▶ _What to work on_:
Look for the word "link" in the entries below, then copy every line that has it.

Stored records:
╭──
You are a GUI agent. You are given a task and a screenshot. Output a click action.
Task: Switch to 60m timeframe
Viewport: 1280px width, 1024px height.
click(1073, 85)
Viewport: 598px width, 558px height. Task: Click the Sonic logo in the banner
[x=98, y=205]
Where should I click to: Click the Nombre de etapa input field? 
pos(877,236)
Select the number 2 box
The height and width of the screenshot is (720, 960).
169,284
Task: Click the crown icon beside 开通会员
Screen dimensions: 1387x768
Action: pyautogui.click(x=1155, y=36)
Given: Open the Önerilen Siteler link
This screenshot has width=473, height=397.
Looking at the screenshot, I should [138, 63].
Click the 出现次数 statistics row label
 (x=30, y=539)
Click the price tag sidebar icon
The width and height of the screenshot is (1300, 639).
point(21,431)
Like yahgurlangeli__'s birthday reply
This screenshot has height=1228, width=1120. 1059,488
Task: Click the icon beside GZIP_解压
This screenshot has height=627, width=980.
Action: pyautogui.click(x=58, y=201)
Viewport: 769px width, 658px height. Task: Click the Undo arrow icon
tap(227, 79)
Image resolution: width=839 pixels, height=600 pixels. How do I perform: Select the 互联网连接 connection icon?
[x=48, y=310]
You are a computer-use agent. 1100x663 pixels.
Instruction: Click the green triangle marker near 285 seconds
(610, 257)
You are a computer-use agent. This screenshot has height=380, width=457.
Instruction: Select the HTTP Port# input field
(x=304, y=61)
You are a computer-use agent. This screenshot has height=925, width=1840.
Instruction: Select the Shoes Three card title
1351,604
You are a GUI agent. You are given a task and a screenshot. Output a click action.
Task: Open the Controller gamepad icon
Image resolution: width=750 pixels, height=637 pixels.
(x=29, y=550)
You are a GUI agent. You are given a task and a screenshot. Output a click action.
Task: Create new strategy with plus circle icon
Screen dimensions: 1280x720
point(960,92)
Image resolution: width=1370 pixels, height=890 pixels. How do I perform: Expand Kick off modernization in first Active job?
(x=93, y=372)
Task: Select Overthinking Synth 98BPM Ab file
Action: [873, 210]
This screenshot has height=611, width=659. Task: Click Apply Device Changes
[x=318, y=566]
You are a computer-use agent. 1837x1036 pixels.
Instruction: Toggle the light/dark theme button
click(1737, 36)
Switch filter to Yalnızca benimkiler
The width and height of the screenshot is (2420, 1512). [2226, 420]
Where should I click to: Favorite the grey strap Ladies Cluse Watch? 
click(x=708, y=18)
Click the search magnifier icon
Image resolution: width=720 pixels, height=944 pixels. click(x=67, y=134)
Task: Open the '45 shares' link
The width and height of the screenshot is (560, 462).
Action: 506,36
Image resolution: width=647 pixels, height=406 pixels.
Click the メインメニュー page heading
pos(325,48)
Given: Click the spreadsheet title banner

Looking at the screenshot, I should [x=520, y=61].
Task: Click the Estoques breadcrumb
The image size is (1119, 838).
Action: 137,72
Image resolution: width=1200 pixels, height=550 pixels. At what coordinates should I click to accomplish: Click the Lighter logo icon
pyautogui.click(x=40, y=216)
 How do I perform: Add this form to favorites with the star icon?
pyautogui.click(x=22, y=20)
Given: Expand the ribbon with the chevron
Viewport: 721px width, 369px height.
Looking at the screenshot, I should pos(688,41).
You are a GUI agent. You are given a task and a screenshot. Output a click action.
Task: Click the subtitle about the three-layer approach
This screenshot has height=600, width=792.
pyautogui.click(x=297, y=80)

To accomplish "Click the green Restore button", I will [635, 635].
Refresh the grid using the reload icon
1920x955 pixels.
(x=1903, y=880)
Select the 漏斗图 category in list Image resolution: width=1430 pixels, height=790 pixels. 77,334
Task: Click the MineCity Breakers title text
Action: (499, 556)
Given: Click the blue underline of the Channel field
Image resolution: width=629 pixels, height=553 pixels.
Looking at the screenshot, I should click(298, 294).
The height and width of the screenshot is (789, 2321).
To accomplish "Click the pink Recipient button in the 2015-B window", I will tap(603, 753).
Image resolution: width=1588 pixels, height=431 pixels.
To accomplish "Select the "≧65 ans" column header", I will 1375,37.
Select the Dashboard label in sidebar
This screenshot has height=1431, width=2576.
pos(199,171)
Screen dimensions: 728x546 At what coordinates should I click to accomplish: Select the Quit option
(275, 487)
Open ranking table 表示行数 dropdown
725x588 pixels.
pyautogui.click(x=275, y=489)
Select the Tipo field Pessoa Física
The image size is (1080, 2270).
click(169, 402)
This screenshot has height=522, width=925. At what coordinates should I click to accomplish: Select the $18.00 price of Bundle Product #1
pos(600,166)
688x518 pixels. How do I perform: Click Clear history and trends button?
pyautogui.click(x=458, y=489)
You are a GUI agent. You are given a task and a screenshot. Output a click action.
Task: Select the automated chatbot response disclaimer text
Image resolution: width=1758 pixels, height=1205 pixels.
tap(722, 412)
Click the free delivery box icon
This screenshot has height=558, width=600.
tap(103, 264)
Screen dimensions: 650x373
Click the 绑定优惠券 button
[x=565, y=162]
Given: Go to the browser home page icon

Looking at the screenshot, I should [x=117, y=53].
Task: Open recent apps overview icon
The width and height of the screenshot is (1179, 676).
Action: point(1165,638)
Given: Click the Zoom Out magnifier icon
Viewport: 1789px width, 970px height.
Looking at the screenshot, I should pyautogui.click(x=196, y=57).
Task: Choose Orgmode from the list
╰──
▶ _Response area_:
Given: Open the Önerilen Siteler link
Task: Open the '45 shares' link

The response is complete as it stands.